-- START OF Source passage --

On Fri, 16 Dec 2005, Alan Horkan wrote:
>> But we're almighty curious. What is it doing, and why? How do you 
>> control it and use it?
>
> Grammar checking.
>
> Microsoft Word used green squiggles too but they were exactly the 
> same shape as the spelling error marks.  Abiword uses a slightly 
> different shape of squiggle for grammar checking to make it easier 
> to distinguish.
>
> I've not used it myself so hopefully others will give you more 
> details (or now that you know what it is it will be easier to find 
> out more).
         Strange. We're both grammarians (linguists, actually), and 
would never have guessed. I was going to read up on the thing when 
mention was first made here that one was going to be added, and 
should've guessed that might be it; but I never got around to doing 
the reading. I've got a sneakin' hunch the idea of grammar popular 
with the programmers & developers of that app may be rather 
dissimilar from ours, which is built on usage and history ....

-- END OF Source passage --

From the message about grammar checking, write out the stretch that begins at the words "Strange. We're both" and stops after "and history ....".

-- START OF Provided records --

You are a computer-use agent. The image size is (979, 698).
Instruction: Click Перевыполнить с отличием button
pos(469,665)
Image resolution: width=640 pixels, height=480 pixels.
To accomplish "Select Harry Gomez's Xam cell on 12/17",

-- END OF Provided records --
-- START OF Provided records --

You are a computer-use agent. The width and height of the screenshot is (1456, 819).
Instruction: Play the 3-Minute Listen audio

-- END OF Provided records --

» Task output:
Strange. We're both grammarians (linguists, actually), and 
would never have guessed. I was going to read up on the thing when 
mention was first made here that one was going to be added, and 
should've guessed that might be it; but I never got around to doing 
the reading. I've got a sneakin' hunch the idea of grammar popular 
with the programmers & developers of that app may be rather 
dissimilar from ours, which is built on usage and history ....